Cell threat disputed

Read time 5min 20sec

The potential health effects of mobile technologies was thrown into the spotlight again this week, as a visiting speaker and new European study probe the issue.

Retired military intelligence scientist Barrie Trower visited the country this week to address various concerns around the health risks of cellphone use, under the auspices of the newly-founded Electromagnetic Radiation Research Foundation of SA.

Speaking at a media briefing in Johannesburg, he warned that radiation from cellphones and masts causes severe behavioural and health problems, but some of the claims remain widely disputed.

Trower spent his military career specialising in “microwave warfare”, and said he observed that microwaves, often with added pulsed frequencies, caused behavioural disturbances such as depression, mood swings, and suicidal tendencies, as well as health problems, including lowered immunity and cancer.

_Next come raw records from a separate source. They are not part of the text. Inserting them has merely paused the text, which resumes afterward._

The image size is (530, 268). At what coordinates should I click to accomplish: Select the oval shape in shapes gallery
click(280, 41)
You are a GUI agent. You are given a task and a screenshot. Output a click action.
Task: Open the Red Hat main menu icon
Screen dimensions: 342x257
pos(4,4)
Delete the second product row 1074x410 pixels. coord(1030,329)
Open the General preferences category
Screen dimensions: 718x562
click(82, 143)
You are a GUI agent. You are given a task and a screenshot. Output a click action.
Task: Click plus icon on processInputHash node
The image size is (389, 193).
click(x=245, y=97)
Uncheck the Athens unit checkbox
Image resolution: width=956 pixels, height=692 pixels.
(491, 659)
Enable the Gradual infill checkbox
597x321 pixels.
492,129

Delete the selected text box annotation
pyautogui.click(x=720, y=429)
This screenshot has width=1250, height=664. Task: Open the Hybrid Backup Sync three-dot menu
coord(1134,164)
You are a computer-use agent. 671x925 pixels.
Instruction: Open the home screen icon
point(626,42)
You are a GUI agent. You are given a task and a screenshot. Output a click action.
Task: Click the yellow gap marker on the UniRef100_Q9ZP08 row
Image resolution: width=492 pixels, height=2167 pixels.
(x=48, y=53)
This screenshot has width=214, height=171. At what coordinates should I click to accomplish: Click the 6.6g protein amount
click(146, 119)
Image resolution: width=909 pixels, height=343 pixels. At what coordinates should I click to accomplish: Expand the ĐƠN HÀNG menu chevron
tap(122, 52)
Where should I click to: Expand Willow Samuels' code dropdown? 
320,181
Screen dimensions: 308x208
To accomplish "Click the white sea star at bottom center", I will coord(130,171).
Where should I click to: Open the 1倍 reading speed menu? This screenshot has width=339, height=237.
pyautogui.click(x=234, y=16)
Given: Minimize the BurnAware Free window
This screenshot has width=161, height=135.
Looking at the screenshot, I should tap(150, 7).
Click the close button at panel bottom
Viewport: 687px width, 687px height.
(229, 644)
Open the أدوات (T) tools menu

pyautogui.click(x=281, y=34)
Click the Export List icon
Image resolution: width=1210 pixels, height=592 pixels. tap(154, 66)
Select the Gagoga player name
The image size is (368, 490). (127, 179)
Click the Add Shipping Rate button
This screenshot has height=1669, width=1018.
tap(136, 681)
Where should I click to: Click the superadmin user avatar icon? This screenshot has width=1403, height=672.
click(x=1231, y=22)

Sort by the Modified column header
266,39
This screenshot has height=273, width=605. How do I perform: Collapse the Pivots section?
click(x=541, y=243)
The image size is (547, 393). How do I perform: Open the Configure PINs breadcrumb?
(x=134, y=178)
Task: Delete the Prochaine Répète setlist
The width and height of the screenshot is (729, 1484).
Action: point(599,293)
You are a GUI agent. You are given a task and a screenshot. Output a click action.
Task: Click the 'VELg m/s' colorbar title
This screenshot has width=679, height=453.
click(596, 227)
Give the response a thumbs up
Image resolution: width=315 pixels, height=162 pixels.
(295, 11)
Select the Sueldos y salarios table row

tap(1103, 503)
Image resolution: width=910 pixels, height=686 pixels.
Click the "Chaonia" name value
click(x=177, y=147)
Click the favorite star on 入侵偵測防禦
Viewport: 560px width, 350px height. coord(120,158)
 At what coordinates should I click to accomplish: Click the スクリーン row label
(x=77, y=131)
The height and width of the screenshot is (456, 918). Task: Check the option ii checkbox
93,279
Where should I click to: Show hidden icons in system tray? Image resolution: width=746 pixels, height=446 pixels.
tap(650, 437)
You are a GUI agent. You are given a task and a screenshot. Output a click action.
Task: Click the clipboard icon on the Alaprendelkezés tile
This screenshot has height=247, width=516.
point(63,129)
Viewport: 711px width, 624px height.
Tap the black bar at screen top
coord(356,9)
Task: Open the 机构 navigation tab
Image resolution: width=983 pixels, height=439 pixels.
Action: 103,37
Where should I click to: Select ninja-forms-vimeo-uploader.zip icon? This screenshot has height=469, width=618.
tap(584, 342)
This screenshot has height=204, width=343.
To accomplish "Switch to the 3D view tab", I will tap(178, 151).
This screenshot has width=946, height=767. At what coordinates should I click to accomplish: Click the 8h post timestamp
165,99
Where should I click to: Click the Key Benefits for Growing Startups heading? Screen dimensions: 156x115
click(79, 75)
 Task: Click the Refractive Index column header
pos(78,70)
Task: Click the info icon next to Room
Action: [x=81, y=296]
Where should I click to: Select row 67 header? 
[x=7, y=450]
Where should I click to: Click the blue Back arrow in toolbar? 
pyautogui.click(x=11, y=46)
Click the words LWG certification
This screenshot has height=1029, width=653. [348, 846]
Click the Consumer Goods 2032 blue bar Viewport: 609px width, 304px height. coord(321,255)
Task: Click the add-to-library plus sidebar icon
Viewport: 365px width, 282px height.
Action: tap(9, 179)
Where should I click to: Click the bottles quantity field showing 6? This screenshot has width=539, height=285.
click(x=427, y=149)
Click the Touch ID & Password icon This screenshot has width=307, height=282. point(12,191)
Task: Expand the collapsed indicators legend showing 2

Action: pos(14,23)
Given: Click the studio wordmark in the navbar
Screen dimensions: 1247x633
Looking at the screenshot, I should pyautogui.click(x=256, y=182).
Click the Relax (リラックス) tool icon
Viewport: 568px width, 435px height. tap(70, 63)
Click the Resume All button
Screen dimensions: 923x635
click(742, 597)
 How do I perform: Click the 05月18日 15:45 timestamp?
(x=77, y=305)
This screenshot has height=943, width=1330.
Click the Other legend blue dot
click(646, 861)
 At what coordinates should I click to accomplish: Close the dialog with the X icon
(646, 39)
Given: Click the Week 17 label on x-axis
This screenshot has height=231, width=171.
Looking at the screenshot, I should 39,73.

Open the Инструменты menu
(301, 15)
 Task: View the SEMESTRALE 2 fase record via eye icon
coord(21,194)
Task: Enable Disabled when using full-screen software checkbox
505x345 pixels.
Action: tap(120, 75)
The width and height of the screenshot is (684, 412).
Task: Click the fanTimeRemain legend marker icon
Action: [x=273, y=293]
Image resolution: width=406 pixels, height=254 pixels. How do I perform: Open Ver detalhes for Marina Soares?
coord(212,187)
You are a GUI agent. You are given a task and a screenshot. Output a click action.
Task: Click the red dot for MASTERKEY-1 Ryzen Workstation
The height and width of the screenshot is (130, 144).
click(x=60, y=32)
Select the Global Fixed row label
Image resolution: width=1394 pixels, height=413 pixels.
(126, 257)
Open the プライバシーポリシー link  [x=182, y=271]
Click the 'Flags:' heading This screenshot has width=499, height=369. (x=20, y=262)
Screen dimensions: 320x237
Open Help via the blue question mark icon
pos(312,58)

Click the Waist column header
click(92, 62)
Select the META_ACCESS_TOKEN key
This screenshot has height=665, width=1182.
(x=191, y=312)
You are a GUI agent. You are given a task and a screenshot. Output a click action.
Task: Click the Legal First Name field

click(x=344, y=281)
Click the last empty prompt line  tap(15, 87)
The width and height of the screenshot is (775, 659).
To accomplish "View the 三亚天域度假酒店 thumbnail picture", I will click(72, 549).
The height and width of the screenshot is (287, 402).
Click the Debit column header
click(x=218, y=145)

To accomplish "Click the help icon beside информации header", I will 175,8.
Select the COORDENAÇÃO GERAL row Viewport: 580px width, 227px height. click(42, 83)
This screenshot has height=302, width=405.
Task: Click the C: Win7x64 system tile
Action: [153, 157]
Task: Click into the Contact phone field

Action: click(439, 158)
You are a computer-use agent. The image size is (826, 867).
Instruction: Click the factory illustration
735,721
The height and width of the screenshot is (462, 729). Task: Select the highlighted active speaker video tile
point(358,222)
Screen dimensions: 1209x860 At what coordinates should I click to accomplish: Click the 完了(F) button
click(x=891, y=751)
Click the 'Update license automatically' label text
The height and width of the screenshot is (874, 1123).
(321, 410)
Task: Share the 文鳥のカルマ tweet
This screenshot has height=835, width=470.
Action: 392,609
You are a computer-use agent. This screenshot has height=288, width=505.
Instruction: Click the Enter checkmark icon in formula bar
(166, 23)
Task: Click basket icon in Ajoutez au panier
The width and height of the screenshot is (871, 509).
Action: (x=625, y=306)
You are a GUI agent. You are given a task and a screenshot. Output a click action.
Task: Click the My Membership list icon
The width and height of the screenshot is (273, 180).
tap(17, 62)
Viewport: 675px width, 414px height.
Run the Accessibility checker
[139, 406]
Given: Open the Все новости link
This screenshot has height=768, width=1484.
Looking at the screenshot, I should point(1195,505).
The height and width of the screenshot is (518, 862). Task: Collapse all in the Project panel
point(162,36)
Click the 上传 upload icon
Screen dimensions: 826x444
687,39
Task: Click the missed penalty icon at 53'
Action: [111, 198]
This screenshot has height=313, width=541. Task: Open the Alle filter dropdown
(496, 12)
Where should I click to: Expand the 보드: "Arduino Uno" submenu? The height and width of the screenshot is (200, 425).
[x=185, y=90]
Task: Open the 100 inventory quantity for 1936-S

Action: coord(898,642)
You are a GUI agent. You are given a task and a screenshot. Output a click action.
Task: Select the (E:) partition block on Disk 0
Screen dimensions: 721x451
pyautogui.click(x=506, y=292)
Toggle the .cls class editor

According to Trower, cellphone technology is producing these effects in the general population, through pulsed microwaves on some of the frequencies known to be harmful. He provided documentation to substantiate these views, including studies by the British Journal of Psychiatry and Massachusetts Institute of Technology.

Trower also pointed to the findings of a publication called the Bio-Initiative Report, which he said involved an overview of research to establish a safe level for general exposure. The report states: “Based on new studies, there is growing evidence among scientists and the public about possible health risks associated with these technologies.”

Yet, a number of studies find no such correlation, and various international organisations have criticised the report, saying it's not balanced. These include the Australian Centre for Radiofrequency Bioeffects Research and the Health Council of the Netherlands, among others.

The EMF-NET, a scientific consortium of 41 participants funded by the European Commission to investigate the issue of electromagnetic fields (EMF) and health, said in its comments on the Bio-Initiative Report: “There is a lack of balance in the report; no mention is made in fact of reports that do not concur with authors' statements and conclusions. The results and conclusions are very different from those of recent national and international reviews on this topic.”

It adds that none of these health effects has been established in any national or international reviews that assessed biological and health effects from exposures below internationally accepted EMF limits, when the whole database of scientific literature is reviewed.

Yesterday, the largest study to date on the long-term health effects of mobile technologies was announced, aiming to track at least a quarter of a million people in five European countries for 30 years.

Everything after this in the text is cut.